Aangeleverd fragment:
——————
Neuropsychologie 15. Flashcards
Neuropsychologie 15.
Wat is epilepsie?
Een chronische hersenaandoening.
Wat gebeurt er tijdens epilepsie in de hersenen?
Overmatige elektriciteitsaanvallen.
Aan welke 3 criteria moet een epileptische aanval voldoen volgens de klinische praktijk?
Minstens 2 aanvallen met een interval van 24 uur, 1 aanval met de waarschijnlijkheid dat iemand er nog een krijgt of de diagnose van het epilepsiesyndroom.
Wat is het international league against epilepsy?
Een raamwerk voor de classificatie van epilepsie.
In welke 3 stappen wordt de diagnose epilepsie gediagnosticeerd?
Eerst het aanvalstype, daarna het type epilepsie en vervolgens of wordt gekeken of dit overeenkomt met een specifiek epilepsiesyndroom.
Waar moet rekening mee worden gehouden in het epilepsie raamwerk?
Comorbiditeit.
Wat is een focale aanval?
Aanvallen die ontstaan als gevolg van epileptische ontladingen in specifieke delen van de hersenen.
Tussen welke 2 soorten wordt er onderscheid gemaakt tijdens focale aanvallen?
Intacte of verminderde gewaarwording.
Hoelang duurt een focale aanval gemiddeld?
Enkele seconden tot enkele minuten.
Wat is een tonisch clonische aanval?
Een gegeneraliseerde aanval met schokken en spiertrekkingen.
Wat is een aanval met een gegeneraliseerd begin?
Een aanval die begint aan beide kanten van de hersenen, er is hierbij altijd sprake van bewustszijnsverlies.
Wat is tonisch?
Verstijving van het lichaam.
Wat is clonisch?
Schokken in het lichaam, aan een of beide kanten.
Wat is atone aanval?
Wegval van spierspanning.
Wat is status epilepticus?
Als een aanval van epilepsie te lang duurt.
——————
Fragmenten uit records:
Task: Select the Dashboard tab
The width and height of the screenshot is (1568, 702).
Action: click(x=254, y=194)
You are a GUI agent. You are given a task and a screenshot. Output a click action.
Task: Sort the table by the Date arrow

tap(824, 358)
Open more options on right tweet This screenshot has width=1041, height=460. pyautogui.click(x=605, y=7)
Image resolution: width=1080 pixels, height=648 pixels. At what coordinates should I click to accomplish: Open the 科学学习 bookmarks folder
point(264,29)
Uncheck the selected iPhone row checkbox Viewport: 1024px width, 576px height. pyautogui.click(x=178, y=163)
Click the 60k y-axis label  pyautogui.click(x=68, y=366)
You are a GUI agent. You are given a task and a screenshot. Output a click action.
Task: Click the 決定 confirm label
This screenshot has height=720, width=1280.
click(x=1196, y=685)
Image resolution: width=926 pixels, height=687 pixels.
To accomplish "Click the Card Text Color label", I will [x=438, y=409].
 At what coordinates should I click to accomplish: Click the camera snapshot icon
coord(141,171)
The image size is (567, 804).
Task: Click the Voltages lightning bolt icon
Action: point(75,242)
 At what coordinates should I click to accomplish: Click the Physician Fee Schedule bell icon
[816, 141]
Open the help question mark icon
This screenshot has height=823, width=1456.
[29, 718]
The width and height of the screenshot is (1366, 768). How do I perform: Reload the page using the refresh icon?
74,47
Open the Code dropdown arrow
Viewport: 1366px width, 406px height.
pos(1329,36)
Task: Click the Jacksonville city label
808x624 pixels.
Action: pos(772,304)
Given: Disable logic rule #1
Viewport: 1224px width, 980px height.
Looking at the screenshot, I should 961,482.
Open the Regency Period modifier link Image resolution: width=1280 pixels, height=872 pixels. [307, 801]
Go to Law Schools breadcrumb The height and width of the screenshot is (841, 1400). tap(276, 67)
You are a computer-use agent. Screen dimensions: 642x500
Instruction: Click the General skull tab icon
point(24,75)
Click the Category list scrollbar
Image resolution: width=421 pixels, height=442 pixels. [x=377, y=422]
——————
Verplichte opdrachten:
a – Typ uit de flashcards over epilepsie alles over vanaf "Overmatige elektriciteitsaanvallen." tot en met "een specifiek epilepsiesyndroom.".
b – Beantwoord aan de hand van de flashcards over epilepsie de volgende vragen.
(i) Hoelang duurt een focale aanval gemiddeld?
(ii) Wat houdt een atone aanval in?
(iii) Waarmee moet in het epilepsieraamwerk rekening worden gehouden?

Antwoorden bij oefening:
a –
Overmatige elektriciteitsaanvallen.
Aan welke 3 criteria moet een epileptische aanval voldoen volgens de klinische praktijk?
Minstens 2 aanvallen met een interval van 24 uur, 1 aanval met de waarschijnlijkheid dat iemand er nog een krijgt of de diagnose van het epilepsiesyndroom.
Wat is het international league against epilepsy?
Een raamwerk voor de classificatie van epilepsie.
In welke 3 stappen wordt de diagnose epilepsie gediagnosticeerd?
Eerst het aanvalstype, daarna het type epilepsie en vervolgens of wordt gekeken of dit overeenkomt met een specifiek epilepsiesyndroom.

b –
(i) Enkele seconden tot enkele minuten.
(ii) Wegval van spierspanning.
(iii) Met comorbiditeit.